- _BRIEF_
Return all the entries word for word.

(Data records)
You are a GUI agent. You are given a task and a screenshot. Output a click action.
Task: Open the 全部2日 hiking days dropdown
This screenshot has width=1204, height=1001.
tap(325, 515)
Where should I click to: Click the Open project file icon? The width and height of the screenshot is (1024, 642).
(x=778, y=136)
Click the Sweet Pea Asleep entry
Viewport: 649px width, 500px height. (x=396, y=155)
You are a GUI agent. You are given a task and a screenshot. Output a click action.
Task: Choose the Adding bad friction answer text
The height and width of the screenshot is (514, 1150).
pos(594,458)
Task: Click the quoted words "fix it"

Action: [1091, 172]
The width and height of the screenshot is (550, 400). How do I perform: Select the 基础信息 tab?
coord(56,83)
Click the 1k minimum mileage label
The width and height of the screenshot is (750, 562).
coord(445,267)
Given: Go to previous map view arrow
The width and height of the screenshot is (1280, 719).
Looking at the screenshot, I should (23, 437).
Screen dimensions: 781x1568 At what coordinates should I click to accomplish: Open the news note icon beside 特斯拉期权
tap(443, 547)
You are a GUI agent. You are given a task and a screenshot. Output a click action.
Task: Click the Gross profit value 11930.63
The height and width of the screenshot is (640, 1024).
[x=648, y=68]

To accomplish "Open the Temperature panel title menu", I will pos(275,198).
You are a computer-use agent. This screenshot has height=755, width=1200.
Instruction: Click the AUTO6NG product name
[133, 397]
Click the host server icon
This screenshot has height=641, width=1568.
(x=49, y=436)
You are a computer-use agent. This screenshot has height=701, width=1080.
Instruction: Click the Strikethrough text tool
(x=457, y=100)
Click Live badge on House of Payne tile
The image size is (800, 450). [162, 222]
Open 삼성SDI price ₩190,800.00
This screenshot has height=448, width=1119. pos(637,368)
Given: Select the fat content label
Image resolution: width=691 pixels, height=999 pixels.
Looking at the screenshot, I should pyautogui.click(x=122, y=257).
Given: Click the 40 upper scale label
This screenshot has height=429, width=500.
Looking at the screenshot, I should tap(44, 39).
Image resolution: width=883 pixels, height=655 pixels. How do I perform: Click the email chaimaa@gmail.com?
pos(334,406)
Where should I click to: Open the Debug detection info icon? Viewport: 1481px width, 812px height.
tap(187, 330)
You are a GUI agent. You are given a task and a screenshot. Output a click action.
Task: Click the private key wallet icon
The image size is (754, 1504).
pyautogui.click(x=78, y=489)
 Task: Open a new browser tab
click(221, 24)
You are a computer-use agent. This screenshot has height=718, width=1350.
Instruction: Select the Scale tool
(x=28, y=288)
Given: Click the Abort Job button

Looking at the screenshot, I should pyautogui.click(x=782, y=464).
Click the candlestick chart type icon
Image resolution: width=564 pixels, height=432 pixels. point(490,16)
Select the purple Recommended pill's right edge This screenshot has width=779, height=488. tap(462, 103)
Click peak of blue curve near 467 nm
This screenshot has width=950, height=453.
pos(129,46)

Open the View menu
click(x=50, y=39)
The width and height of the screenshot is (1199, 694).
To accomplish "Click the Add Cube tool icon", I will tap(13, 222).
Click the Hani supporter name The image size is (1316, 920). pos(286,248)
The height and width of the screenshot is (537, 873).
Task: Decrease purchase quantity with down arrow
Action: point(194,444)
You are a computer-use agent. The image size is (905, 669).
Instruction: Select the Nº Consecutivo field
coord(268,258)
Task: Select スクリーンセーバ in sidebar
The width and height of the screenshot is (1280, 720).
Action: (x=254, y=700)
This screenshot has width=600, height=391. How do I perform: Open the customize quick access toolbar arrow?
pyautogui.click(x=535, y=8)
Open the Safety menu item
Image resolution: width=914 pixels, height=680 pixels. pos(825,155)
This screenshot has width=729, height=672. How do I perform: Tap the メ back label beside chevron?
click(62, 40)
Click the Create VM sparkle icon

- _EXERCISE RESULT_
You are a GUI agent. You are given a task and a screenshot. Output a click action.
Task: Open the 全部2日 hiking days dropdown
This screenshot has width=1204, height=1001.
tap(325, 515)
Where should I click to: Click the Open project file icon? The width and height of the screenshot is (1024, 642).
(x=778, y=136)
Click the Sweet Pea Asleep entry
Viewport: 649px width, 500px height. (x=396, y=155)
You are a GUI agent. You are given a task and a screenshot. Output a click action.
Task: Choose the Adding bad friction answer text
The height and width of the screenshot is (514, 1150).
pos(594,458)
Task: Click the quoted words "fix it"

Action: [1091, 172]
The width and height of the screenshot is (550, 400). How do I perform: Select the 基础信息 tab?
coord(56,83)
Click the 1k minimum mileage label
The width and height of the screenshot is (750, 562).
coord(445,267)
Given: Go to previous map view arrow
The width and height of the screenshot is (1280, 719).
Looking at the screenshot, I should (23, 437).
Screen dimensions: 781x1568 At what coordinates should I click to accomplish: Open the news note icon beside 特斯拉期权
tap(443, 547)
You are a GUI agent. You are given a task and a screenshot. Output a click action.
Task: Click the Gross profit value 11930.63
The height and width of the screenshot is (640, 1024).
[x=648, y=68]

To accomplish "Open the Temperature panel title menu", I will pos(275,198).
You are a computer-use agent. This screenshot has height=755, width=1200.
Instruction: Click the AUTO6NG product name
[133, 397]
Click the host server icon
This screenshot has height=641, width=1568.
(x=49, y=436)
You are a computer-use agent. This screenshot has height=701, width=1080.
Instruction: Click the Strikethrough text tool
(x=457, y=100)
Click Live badge on House of Payne tile
The image size is (800, 450). [162, 222]
Open 삼성SDI price ₩190,800.00
This screenshot has height=448, width=1119. pos(637,368)
Given: Select the fat content label
Image resolution: width=691 pixels, height=999 pixels.
Looking at the screenshot, I should pyautogui.click(x=122, y=257).
Given: Click the 40 upper scale label
This screenshot has height=429, width=500.
Looking at the screenshot, I should tap(44, 39).
Image resolution: width=883 pixels, height=655 pixels. How do I perform: Click the email chaimaa@gmail.com?
pos(334,406)
Where should I click to: Open the Debug detection info icon? Viewport: 1481px width, 812px height.
tap(187, 330)
You are a GUI agent. You are given a task and a screenshot. Output a click action.
Task: Click the private key wallet icon
The image size is (754, 1504).
pyautogui.click(x=78, y=489)
 Task: Open a new browser tab
click(221, 24)
You are a computer-use agent. This screenshot has height=718, width=1350.
Instruction: Select the Scale tool
(x=28, y=288)
Given: Click the Abort Job button

Looking at the screenshot, I should pyautogui.click(x=782, y=464).
Click the candlestick chart type icon
Image resolution: width=564 pixels, height=432 pixels. point(490,16)
Select the purple Recommended pill's right edge This screenshot has width=779, height=488. tap(462, 103)
Click peak of blue curve near 467 nm
This screenshot has width=950, height=453.
pos(129,46)

Open the View menu
click(x=50, y=39)
The width and height of the screenshot is (1199, 694).
To accomplish "Click the Add Cube tool icon", I will tap(13, 222).
Click the Hani supporter name The image size is (1316, 920). pos(286,248)
The height and width of the screenshot is (537, 873).
Task: Decrease purchase quantity with down arrow
Action: point(194,444)
You are a computer-use agent. The image size is (905, 669).
Instruction: Select the Nº Consecutivo field
coord(268,258)
Task: Select スクリーンセーバ in sidebar
The width and height of the screenshot is (1280, 720).
Action: (x=254, y=700)
This screenshot has width=600, height=391. How do I perform: Open the customize quick access toolbar arrow?
pyautogui.click(x=535, y=8)
Open the Safety menu item
Image resolution: width=914 pixels, height=680 pixels. pos(825,155)
This screenshot has width=729, height=672. How do I perform: Tap the メ back label beside chevron?
click(62, 40)
Click the Create VM sparkle icon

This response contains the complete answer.